Means, unlike earlier non-native multi-modal-models that bolted speech or vision onto text-first models, Qwen3-Omni integrates all modalities from the start, allowing it to process inputs and generate outputs while maintaining real-time responsiveness.

🏆 SOTA on 22/36 audio & AV benchmarks

🌍 119L text / 19L speech in / 10L speech out

⚡ 211ms latency. This makes conversations, especially voice and video chats, feel instant and natural.

🎧 can process and understand up to 30 minutes of audio at once, allowing you to ask questions about long recordings, meetings, or podcasts.

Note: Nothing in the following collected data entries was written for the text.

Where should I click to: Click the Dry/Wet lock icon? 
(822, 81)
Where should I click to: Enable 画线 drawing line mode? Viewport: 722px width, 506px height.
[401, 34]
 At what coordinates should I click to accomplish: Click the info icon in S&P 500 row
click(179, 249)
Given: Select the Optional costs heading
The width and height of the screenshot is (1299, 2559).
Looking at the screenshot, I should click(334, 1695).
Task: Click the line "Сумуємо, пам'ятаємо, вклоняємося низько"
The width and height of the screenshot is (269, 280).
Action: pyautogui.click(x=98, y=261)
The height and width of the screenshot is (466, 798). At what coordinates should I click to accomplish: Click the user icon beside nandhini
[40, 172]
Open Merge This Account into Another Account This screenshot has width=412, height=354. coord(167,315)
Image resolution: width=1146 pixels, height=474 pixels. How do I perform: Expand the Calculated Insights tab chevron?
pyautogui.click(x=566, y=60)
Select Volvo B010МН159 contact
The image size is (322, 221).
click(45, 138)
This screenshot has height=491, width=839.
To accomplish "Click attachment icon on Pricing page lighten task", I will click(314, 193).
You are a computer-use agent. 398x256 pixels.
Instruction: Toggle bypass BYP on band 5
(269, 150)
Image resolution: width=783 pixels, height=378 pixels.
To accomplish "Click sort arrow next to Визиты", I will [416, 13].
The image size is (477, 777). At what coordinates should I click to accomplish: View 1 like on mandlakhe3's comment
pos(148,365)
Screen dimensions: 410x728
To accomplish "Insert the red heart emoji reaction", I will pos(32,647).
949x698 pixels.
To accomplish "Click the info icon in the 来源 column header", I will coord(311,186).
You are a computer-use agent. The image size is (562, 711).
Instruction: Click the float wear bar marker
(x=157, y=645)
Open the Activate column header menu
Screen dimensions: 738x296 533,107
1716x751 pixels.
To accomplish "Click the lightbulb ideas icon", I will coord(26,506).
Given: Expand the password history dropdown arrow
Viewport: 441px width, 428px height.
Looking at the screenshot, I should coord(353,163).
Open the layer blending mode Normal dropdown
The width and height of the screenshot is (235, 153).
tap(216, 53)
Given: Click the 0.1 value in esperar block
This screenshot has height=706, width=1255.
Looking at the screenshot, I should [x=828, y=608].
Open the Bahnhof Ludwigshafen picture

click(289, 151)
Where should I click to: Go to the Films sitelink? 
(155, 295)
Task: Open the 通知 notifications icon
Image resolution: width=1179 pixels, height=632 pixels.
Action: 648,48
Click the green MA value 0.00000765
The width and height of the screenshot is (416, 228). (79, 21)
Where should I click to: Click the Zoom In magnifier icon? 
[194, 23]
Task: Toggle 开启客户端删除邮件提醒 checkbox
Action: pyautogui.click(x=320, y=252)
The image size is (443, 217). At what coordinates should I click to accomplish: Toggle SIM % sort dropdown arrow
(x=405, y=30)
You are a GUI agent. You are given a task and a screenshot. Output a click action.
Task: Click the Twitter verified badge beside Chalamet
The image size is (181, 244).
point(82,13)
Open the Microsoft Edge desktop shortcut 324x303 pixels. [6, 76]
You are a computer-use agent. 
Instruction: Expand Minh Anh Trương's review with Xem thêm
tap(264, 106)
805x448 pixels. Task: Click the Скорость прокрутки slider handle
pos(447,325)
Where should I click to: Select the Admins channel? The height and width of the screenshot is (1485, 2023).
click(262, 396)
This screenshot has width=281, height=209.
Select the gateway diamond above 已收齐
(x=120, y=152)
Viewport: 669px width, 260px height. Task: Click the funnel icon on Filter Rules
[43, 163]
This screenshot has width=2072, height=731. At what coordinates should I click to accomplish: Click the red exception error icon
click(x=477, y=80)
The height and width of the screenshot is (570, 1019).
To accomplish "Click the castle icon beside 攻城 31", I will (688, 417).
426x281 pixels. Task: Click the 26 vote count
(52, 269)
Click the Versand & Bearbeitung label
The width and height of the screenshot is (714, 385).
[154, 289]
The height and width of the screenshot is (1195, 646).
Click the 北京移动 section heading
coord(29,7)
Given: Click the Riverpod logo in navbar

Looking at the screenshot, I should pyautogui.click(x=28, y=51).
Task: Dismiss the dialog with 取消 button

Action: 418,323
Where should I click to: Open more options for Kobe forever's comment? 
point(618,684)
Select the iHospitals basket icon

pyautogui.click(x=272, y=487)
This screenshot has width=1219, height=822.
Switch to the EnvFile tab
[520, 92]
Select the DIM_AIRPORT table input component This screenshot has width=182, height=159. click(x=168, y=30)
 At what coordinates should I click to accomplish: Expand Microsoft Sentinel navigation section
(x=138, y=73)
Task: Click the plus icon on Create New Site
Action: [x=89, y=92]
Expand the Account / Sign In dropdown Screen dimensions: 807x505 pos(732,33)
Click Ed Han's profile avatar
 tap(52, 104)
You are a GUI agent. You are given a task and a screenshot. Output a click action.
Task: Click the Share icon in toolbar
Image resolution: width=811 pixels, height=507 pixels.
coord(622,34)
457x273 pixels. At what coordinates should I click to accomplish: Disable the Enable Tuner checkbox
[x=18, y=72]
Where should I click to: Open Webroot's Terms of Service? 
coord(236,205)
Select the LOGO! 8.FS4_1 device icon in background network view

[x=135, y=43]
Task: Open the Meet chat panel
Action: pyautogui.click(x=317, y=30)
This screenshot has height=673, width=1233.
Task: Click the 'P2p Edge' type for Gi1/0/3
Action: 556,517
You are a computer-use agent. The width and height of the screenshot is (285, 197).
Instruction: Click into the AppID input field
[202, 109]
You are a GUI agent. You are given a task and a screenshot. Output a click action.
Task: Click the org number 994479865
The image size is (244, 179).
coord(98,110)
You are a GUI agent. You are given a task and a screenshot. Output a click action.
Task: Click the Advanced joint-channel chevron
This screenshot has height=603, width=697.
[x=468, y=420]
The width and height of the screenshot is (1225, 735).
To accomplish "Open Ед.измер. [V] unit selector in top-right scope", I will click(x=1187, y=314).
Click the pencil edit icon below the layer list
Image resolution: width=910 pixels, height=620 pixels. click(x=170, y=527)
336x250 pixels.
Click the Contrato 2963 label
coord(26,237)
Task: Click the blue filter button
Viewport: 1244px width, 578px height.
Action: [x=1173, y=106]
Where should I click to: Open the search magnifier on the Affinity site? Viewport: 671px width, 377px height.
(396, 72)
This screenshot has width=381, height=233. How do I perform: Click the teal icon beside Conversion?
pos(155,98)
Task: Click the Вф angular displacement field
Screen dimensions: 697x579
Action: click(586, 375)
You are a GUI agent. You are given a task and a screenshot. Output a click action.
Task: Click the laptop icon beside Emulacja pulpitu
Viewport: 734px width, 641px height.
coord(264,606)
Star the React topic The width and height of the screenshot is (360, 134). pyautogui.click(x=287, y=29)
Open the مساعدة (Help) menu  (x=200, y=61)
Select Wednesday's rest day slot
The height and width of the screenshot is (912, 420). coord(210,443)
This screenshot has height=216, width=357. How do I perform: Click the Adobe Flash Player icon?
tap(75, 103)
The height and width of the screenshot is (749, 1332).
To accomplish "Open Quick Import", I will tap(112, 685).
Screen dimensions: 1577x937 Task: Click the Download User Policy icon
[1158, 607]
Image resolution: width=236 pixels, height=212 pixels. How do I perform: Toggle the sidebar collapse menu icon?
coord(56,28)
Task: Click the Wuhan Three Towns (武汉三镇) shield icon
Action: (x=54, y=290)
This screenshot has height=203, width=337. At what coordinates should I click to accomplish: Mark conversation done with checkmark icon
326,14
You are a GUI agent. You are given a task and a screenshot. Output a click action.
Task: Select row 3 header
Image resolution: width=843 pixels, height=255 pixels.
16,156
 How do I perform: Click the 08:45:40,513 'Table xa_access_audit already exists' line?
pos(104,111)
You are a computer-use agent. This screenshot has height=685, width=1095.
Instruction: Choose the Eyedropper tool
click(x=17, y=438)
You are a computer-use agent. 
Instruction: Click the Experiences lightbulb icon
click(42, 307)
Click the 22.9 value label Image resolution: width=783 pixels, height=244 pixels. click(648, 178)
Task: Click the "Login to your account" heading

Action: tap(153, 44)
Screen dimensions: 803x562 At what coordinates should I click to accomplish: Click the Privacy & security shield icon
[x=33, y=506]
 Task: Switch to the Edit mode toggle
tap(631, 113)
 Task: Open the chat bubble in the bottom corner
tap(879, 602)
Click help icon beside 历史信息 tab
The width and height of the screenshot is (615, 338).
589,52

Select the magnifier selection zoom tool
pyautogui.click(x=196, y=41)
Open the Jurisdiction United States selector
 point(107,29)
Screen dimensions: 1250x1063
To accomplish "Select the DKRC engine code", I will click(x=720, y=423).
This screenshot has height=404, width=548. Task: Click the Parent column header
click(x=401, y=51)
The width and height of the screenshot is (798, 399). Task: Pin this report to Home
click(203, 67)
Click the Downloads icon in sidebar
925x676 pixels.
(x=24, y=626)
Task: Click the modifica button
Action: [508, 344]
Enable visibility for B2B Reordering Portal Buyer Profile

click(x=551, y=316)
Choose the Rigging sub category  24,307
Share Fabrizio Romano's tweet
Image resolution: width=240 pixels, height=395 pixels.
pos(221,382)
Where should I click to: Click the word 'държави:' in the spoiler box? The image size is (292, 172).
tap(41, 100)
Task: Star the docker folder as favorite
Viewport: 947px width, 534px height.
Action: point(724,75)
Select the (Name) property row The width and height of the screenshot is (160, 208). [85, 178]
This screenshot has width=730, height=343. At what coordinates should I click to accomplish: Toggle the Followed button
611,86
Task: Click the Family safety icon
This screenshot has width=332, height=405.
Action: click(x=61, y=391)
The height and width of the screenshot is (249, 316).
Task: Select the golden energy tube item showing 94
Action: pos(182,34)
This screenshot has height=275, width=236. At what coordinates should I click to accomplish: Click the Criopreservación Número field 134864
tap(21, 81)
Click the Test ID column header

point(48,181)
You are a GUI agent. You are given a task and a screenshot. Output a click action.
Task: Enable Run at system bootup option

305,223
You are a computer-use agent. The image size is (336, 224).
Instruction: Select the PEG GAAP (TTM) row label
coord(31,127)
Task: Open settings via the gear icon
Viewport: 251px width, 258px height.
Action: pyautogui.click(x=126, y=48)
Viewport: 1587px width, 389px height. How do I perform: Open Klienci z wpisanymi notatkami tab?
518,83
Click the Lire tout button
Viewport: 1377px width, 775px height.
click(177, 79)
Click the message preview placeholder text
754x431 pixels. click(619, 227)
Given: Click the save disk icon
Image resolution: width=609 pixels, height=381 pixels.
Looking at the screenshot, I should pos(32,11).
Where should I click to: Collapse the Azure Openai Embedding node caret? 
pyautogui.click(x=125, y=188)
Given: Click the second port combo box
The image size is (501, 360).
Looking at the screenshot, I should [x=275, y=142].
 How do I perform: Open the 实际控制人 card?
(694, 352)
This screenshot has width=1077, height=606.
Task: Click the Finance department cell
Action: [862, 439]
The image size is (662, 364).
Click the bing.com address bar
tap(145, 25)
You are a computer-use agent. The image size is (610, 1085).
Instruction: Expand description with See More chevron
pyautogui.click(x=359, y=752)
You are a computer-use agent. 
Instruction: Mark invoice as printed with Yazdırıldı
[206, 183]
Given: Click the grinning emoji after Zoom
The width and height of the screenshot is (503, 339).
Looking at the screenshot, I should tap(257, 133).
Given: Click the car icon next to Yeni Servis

🎨 Fully customizable via system prompts

🔗 Built-in tool calling

🎤 Open-source Captioner model (low-hallucination!)

📌 Context and Limits

Context length: 65,536 tokens in Thinking Mode; 49,152 tokens in Non-Thinking Mode
Maximum input: 16,384 tokens
Maximum output: 16,384 tokens
Longest reasoning chain: 32,768 tokens
Free quota: 1 million tokens (across all modalities), valid for 90 days after activation

📌 This model will unlock a very wide use cases:

Real-time speech-to-speech assistants for customer support, tutoring, or accessibility
Cross-language chat and voice translation across 100+ languages
Meeting transcription, summarization, and captioning of audio/video (up to 30 mins audio)
Generating captions and descriptions for audio and video content
Tool-integrated agents that can call APIs or external services
Personalized AI characters or assistants with customizable styles and behaviors
📌 Three distinct versions of Qwen3-Omni-30B-A3B, each serving different purposes.

The Instruct model is the most complete, combining both the Thinker and Talker components to handle audio, video, and text inputs and to generate both text and speech outputs. The Thinking model focuses on reasoning tasks and long chain-of-thought processing; it accepts the same multimodal inputs but limits output to text, making it more suitable for applications where detailed written responses are needed.

The Captioner model is a fine-tuned variant built specifically for audio captioning, producing accurate, low-hallucination text descriptions of audio inputs. Architecture and Design of Qwen3-Omni.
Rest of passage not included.